Task directions => Everything from the line that holds "This screenshot has height=620, width=800." through the end of the records below is to be transcribed exactly, except the pictures.

Available records =>
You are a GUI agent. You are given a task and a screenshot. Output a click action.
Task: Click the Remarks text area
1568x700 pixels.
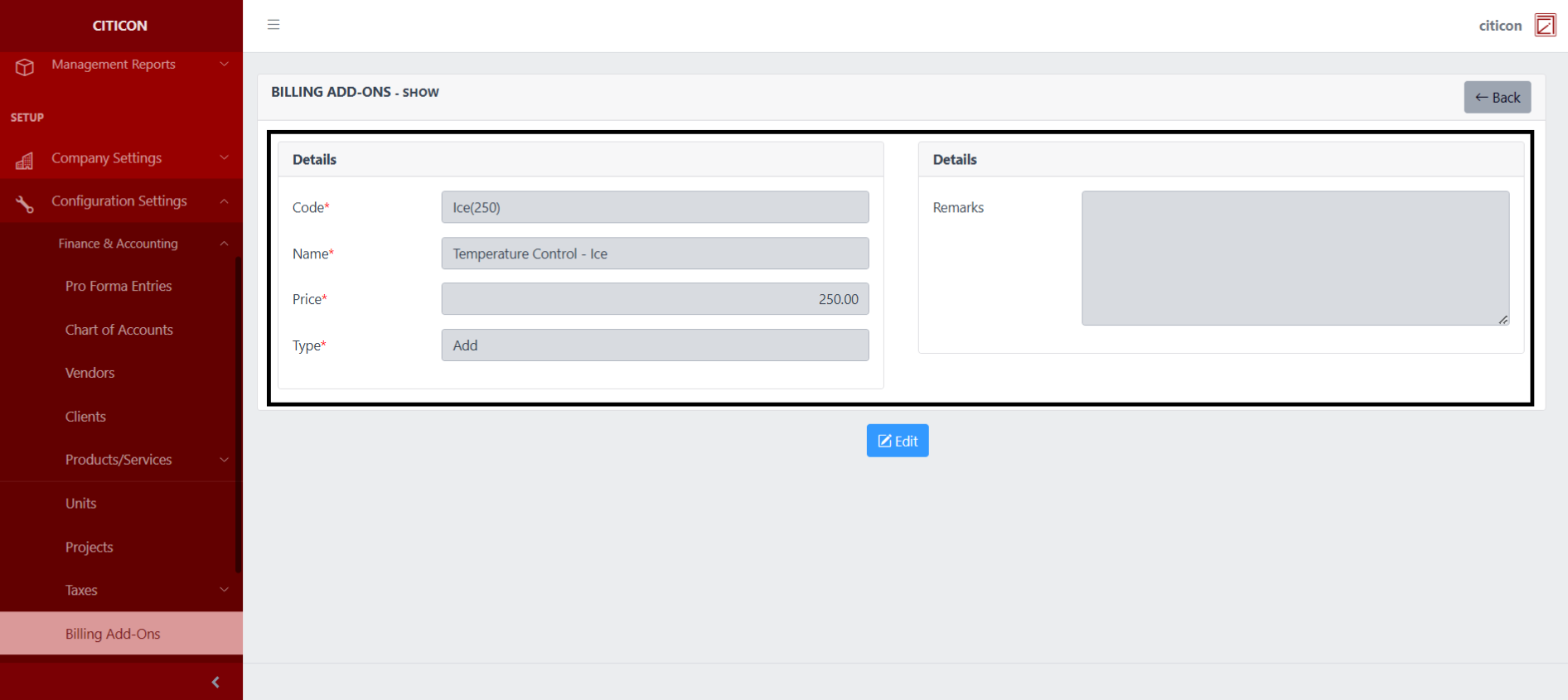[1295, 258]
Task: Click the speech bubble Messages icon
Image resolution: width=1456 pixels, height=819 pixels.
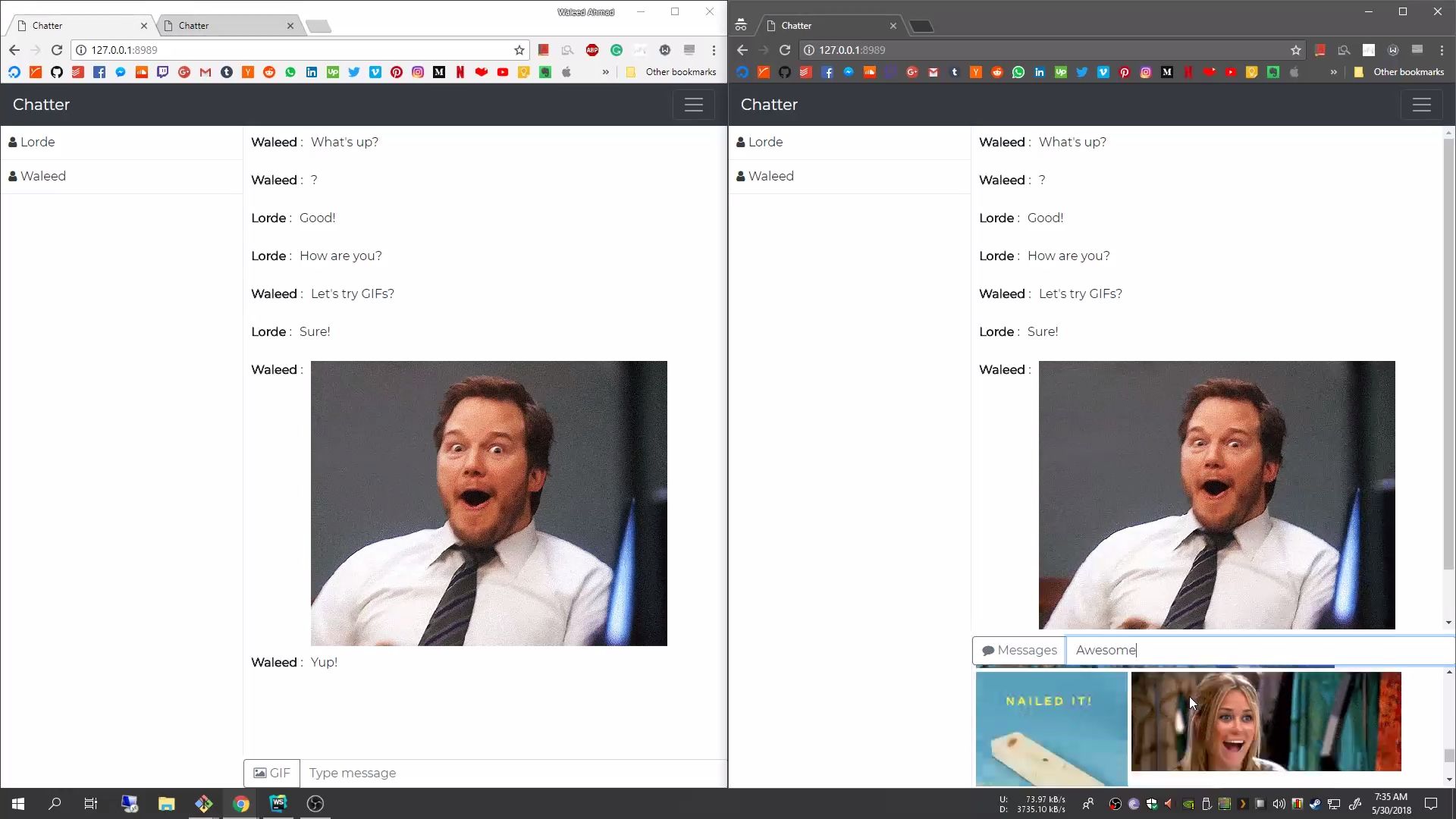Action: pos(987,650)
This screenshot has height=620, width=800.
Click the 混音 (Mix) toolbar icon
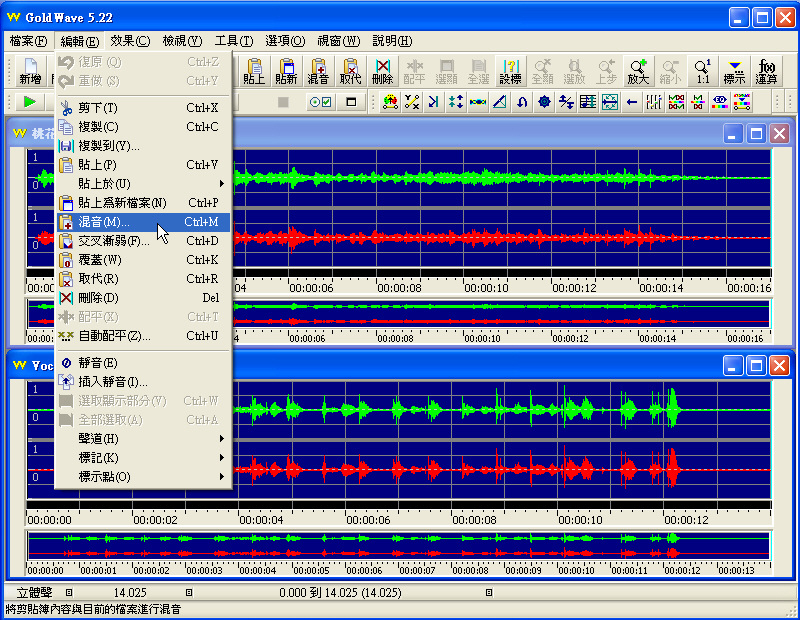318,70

Task response =>
This screenshot has height=620, width=800.
Click the 混音 (Mix) toolbar icon
318,70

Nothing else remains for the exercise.